Up a winding flight of stairs in the Tiananmen Building at Goldsmiths University chimes the delicate sound of an oud being tuned. The small, lute-like instrument is native to the Middle East and is a central feature of any traditional Arabic folk song. Around the corner, a man looks up, somewhat abashed, from the melody he is gently picking out to usher us into the Natura Café, the venue for “Palestine Verses: spoken word and song night”. The evening was hosted by the Palestine Society at Goldsmiths and Interpal, a British charity and humanitarian aid agency as a way of exploring Palestinian culture and, in so doing, raising awareness about the plight of the Palestinian people left in poverty and desperation as the winter months approach.
Ibrahim Sincere, a hip hop poet and artist from London, introduced the evening by discussing Interpal’s “Light Up A Life” campaign; it’s a project which supports safe lighting for Palestinians in the Occupied Territories and in refugee camps in Lebanon and Jordan. For many Palestinians, electricity is scarce. Frequent power outages and ageing appliances combined with seasonal risks of flooding leave many families at high risk of electrical accidents. All proceeds raised from the event at Goldsmiths were put towards helping to buy safe, LED light bulbs, Ibrahim informed the audience.
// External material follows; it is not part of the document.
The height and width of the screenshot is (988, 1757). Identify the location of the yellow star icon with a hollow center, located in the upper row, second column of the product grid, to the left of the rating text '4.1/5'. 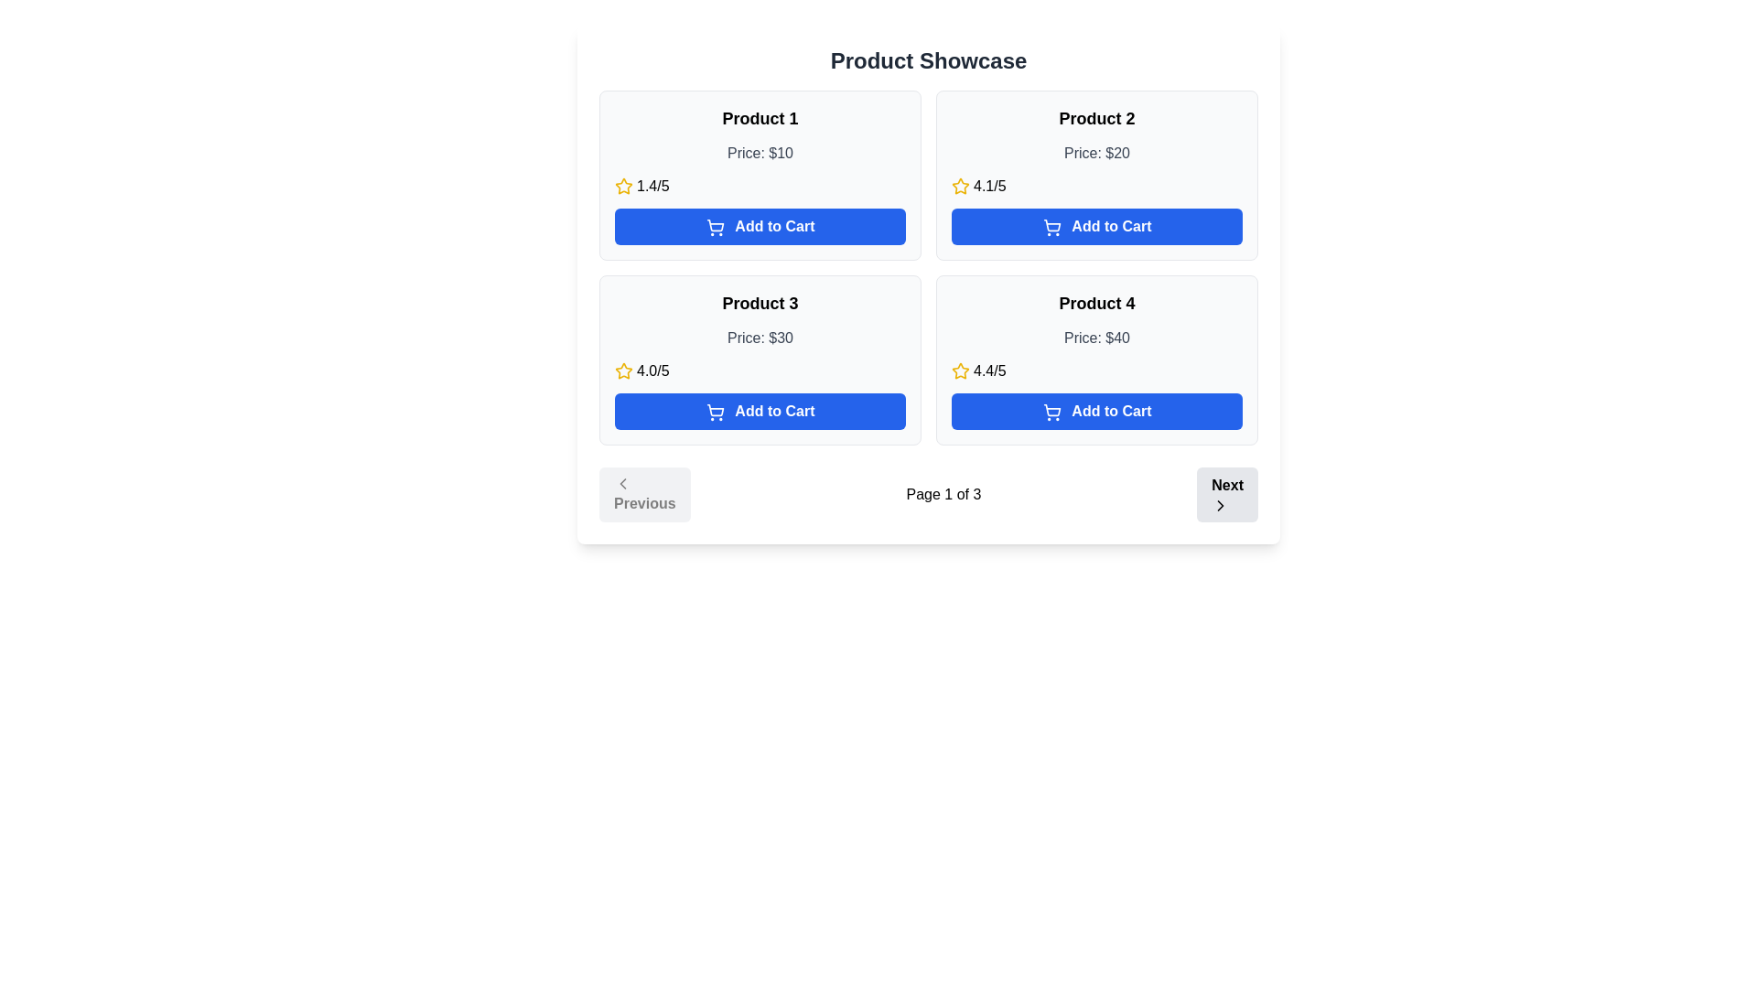
(960, 187).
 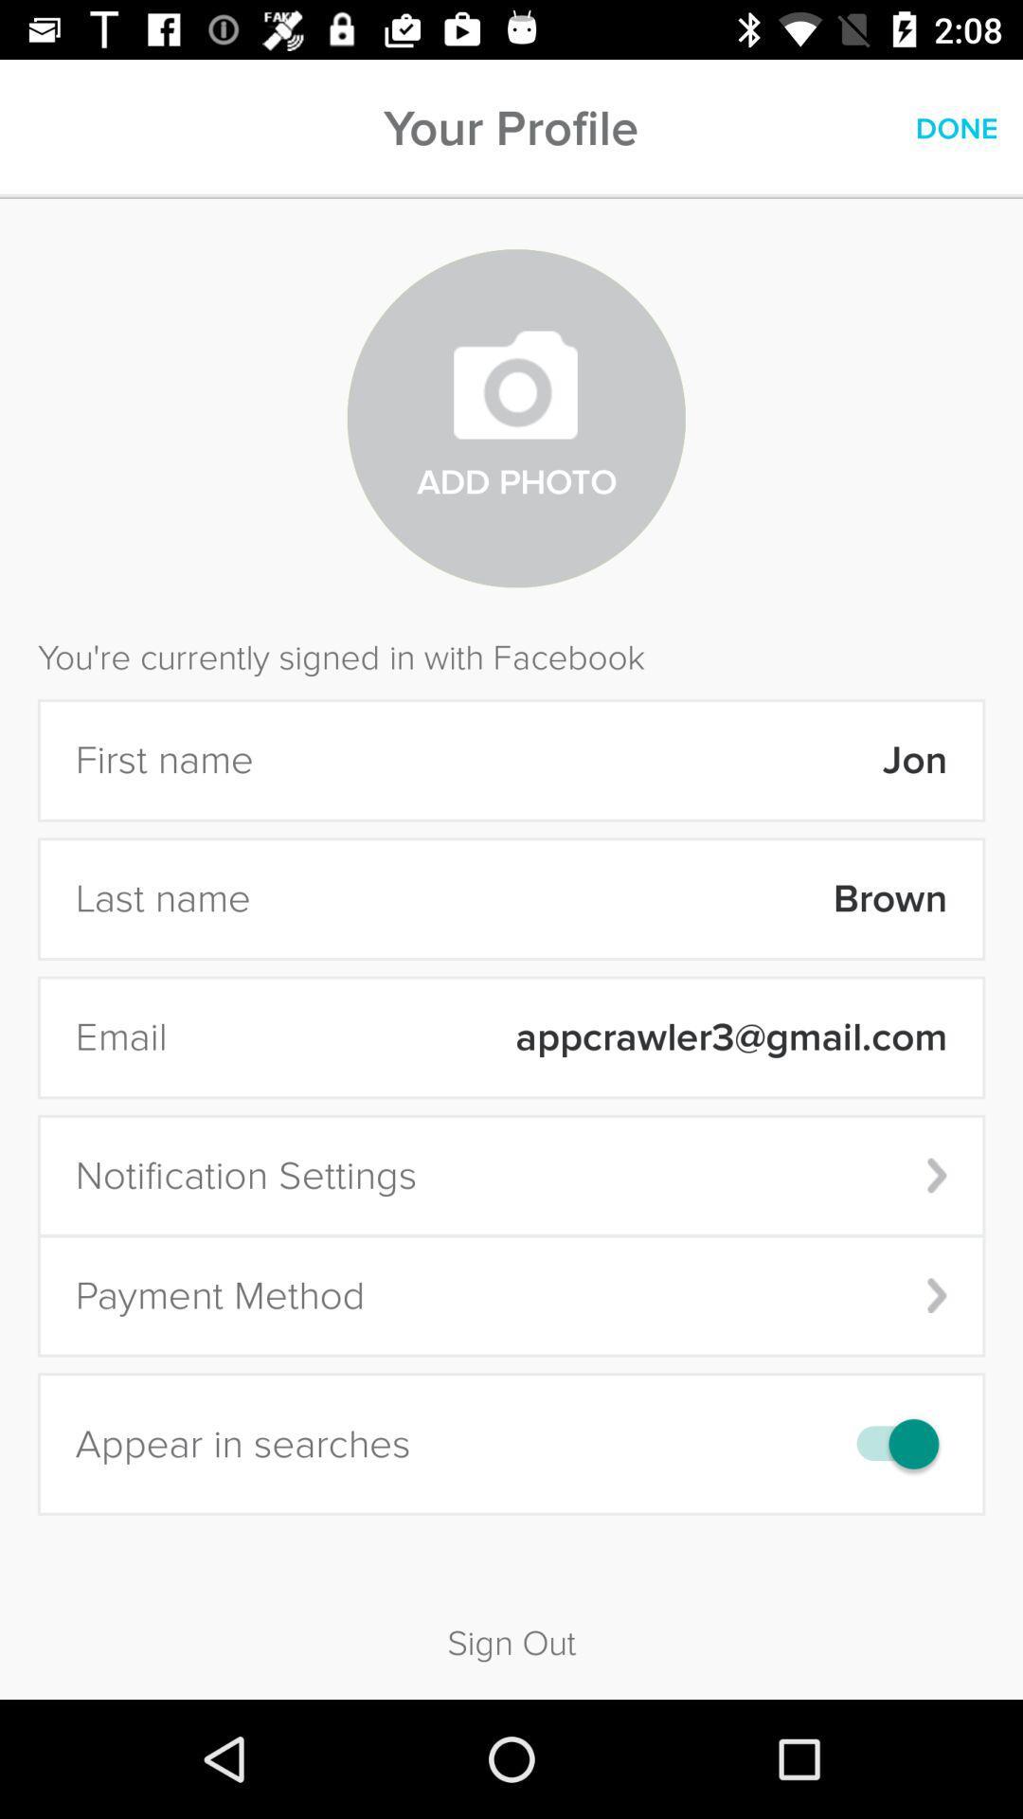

The first person welcomed to the stage was Shabbir Hassan (aka Shabbir the Poet) who performed a selection of his poems about Palestine and his experience of being a young, Muslim millennial in contemporary Britain.
The highlight of the evening was singer/songwriter Maya K who blessed us all with her soulful voice singing Palestinian folk songs. Her style was informal, ranging from well-known Arab songs that she couldn’t stop the audience from joining in with great enthusiasm. The crowning moment of her performance was when she wound down from her otherwise lively set with a bit of experimental oud instrumentals and voice accompaniments, the combination of which permitted her accompanist to allow the vibrations of the strings to engulf the audience, showcasing the earthy beauty of the instrument intertwined with Maya’s haunting voice.
The two featured performances were broken up by Open Mic sessions, during which members of the audience were encouraged to perform their own poetry. If you’re looking to attend spoken word events in London keep a keen eye out for Jaipreet Kaur, Malak O and Eman Kotb; their performances were memorable and moving, with a genuine sense of empathy and care for refugees and those forcibly displaced from their homes.